Brief —
From the entries below, copy exactly the lines from the one that contains "This screenshot has width=1349, height=896." through the one that contains "Given: Advance to", both included, and only those.

Information shown —
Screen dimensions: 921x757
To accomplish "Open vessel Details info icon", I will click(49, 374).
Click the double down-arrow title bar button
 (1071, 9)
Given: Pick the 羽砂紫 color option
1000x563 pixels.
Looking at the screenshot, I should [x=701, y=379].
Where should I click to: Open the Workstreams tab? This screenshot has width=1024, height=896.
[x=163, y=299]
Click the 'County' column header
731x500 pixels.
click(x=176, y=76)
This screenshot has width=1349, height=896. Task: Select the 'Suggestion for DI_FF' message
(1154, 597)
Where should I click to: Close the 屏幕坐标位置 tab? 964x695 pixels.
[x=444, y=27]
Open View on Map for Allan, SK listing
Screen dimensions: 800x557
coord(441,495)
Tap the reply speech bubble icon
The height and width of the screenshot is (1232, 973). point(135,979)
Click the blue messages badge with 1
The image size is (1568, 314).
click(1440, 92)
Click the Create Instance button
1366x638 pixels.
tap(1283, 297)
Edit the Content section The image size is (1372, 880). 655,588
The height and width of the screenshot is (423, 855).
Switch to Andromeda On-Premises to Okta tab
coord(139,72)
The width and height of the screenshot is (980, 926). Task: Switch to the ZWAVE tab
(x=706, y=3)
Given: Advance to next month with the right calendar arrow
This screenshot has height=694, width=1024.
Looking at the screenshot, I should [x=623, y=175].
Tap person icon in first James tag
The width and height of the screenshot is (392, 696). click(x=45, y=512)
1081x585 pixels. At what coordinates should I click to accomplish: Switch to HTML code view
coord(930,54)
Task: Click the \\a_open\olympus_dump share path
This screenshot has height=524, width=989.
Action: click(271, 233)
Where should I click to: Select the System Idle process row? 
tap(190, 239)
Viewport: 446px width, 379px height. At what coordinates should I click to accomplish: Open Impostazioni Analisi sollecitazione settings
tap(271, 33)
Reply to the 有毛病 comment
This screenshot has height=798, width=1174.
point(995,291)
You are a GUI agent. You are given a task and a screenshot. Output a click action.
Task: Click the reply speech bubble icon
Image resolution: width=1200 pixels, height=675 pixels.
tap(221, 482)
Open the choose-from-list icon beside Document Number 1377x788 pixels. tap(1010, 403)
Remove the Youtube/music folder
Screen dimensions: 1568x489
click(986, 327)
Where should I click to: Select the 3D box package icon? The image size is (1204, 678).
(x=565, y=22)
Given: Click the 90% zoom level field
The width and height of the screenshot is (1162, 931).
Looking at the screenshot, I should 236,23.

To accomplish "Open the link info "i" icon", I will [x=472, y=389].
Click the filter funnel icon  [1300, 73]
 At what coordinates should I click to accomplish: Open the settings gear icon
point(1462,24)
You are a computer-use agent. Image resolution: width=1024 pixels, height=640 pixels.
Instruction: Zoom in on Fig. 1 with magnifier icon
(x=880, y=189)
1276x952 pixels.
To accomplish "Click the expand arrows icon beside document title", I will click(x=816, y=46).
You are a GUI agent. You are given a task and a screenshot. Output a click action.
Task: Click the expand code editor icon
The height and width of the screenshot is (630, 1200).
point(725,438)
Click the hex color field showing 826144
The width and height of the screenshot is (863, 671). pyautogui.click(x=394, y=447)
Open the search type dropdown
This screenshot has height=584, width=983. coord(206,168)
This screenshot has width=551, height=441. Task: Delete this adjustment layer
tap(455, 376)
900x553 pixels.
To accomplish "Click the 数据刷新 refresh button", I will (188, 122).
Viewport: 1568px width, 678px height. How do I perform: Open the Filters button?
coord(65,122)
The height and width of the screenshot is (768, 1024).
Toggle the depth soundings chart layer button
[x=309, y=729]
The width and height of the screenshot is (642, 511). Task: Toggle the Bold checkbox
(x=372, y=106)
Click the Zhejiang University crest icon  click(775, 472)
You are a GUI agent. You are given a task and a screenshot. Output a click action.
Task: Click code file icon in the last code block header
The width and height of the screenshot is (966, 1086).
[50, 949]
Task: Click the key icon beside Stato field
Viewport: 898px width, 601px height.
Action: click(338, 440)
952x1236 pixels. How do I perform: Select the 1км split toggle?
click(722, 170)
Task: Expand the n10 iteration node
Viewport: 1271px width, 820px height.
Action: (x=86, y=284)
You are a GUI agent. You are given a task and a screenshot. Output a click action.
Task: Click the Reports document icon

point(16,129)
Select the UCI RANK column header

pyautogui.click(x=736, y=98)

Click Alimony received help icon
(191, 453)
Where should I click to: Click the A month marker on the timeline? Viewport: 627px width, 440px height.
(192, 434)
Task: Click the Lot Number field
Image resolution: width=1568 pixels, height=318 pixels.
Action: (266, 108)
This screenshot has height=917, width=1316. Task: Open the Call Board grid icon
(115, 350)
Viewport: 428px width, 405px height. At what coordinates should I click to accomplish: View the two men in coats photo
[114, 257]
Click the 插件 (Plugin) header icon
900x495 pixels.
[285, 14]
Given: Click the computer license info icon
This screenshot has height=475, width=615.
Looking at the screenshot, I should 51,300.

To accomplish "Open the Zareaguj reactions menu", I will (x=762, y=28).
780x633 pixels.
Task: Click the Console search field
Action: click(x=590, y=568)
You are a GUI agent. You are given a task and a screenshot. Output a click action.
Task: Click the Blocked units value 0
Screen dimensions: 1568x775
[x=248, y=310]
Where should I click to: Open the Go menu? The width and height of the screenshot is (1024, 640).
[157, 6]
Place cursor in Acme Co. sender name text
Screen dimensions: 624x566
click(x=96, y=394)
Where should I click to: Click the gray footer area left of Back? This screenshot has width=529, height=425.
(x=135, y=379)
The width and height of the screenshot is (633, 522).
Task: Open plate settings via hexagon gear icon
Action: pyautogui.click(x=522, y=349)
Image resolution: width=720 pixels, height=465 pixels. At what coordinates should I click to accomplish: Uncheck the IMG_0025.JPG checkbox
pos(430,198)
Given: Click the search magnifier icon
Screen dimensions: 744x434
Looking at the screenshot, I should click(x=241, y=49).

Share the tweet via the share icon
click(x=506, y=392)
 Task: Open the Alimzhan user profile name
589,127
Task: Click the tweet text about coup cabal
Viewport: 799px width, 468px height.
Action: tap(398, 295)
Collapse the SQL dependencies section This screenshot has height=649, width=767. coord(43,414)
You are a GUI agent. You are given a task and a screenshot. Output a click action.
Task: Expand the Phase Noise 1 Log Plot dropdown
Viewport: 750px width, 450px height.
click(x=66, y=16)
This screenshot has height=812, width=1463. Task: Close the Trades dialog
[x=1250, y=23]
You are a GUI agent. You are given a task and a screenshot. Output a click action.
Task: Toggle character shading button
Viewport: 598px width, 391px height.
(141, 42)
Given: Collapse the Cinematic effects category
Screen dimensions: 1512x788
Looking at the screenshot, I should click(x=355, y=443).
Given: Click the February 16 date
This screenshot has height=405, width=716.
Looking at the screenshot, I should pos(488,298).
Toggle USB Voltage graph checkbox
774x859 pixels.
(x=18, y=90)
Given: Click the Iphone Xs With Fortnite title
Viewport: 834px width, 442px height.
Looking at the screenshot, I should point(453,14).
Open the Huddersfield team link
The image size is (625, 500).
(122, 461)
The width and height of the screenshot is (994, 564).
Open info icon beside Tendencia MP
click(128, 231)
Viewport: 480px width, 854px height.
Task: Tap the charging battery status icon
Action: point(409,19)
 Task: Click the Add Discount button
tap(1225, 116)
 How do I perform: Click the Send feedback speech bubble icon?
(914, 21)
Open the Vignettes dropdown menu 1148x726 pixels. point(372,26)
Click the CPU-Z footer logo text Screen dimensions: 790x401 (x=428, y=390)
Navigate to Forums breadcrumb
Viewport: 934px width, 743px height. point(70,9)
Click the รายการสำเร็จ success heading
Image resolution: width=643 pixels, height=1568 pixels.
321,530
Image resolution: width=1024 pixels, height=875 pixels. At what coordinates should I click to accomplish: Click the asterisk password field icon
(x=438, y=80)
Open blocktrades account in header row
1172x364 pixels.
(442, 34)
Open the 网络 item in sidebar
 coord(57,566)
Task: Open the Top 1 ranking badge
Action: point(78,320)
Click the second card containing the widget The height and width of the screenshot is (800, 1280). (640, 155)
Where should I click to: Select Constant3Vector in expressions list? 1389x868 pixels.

Response —
This screenshot has width=1349, height=896. Task: Select the 'Suggestion for DI_FF' message
(1154, 597)
Where should I click to: Close the 屏幕坐标位置 tab? 964x695 pixels.
[x=444, y=27]
Open View on Map for Allan, SK listing
Screen dimensions: 800x557
coord(441,495)
Tap the reply speech bubble icon
The height and width of the screenshot is (1232, 973). point(135,979)
Click the blue messages badge with 1
The image size is (1568, 314).
click(1440, 92)
Click the Create Instance button
1366x638 pixels.
tap(1283, 297)
Edit the Content section The image size is (1372, 880). 655,588
The height and width of the screenshot is (423, 855).
Switch to Andromeda On-Premises to Okta tab
coord(139,72)
The width and height of the screenshot is (980, 926). Task: Switch to the ZWAVE tab
(x=706, y=3)
Given: Advance to next month with the right calendar arrow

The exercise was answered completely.